Almir Memić (born 1 March 1962) is a Bosnian professional football manager and former player.

Playing career
Memić started playing football in Famos Hrasnica. After that, he played in various clubs from SR Bosnia and Herzegovina and other parts of former Yugoslavia; Čelik Zenica, Borac Banja Luka, Šibenik, Novi Sad, Mogren and Pazinka.

Memić also played for Konyaspor in the Turkish Süper Lig before he returned to Bosnia and Herzegovina in 1991.

He played for Željezničar during the late 1990s and early 2000s. Memić had collected 27 league appearances and scored 8 goals in three years at Željezničar and in 1998 won both the First League of Bosnia and Herzegovina and the Bosnian Supercup. In 2000, he won the Bosnian Cup. Memić ended his career at Željezničar in 2000 at the age of 38.

Managerial career
After finishing his playing career, Memić started working as a manager in Željezničar. He was first an assistant manager, and then, in March 2006, he was promoted to the position of manager of Željezničar, after Ratko Ninković had resigned. As he was just a replacement, Memić led the team only until the end of the season.

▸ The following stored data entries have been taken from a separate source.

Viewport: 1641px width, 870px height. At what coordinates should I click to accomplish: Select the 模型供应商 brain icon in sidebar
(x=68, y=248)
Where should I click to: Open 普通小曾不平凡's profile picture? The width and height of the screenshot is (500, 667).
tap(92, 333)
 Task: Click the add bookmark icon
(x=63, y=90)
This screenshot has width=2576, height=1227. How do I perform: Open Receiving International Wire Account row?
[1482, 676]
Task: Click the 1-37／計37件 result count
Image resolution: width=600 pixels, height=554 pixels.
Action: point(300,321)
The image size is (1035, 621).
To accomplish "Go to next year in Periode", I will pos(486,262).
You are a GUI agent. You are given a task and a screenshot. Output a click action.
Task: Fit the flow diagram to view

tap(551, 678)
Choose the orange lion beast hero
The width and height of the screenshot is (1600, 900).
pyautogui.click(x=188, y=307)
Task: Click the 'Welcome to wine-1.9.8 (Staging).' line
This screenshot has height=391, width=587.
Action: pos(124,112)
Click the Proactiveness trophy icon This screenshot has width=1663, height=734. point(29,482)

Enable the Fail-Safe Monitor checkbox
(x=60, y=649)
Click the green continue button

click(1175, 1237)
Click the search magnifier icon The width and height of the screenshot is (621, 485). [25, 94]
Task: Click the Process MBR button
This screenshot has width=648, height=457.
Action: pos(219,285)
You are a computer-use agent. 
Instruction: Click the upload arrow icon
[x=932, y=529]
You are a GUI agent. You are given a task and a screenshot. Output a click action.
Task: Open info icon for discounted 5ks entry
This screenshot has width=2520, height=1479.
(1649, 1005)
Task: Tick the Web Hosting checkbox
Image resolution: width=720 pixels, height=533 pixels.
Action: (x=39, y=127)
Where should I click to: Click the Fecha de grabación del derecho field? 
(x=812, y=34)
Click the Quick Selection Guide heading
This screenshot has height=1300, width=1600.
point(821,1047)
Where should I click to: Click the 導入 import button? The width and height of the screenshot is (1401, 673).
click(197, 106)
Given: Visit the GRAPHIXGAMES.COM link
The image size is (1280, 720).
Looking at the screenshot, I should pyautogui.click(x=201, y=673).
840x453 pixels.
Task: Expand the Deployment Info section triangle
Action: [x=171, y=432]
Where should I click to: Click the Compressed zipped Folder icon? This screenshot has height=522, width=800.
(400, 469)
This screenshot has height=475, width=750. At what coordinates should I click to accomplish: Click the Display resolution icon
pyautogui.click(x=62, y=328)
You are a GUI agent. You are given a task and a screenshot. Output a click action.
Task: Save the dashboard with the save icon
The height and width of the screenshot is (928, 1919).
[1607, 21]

He came back to Željezničar in 2009, where he was an assistant of Amar Osim (2009–2013), Hajrudin "Dino" Đurbuzović (2013–2014) and Admir Adžem (2014), before once again becoming the manager of Željezničar in December 2014 replacing Adžem. However, less than a month later, in January 2015, Memić was controversially sacked without a game as Željezničar's manager, and Milomir Odović was named the new manager of the club.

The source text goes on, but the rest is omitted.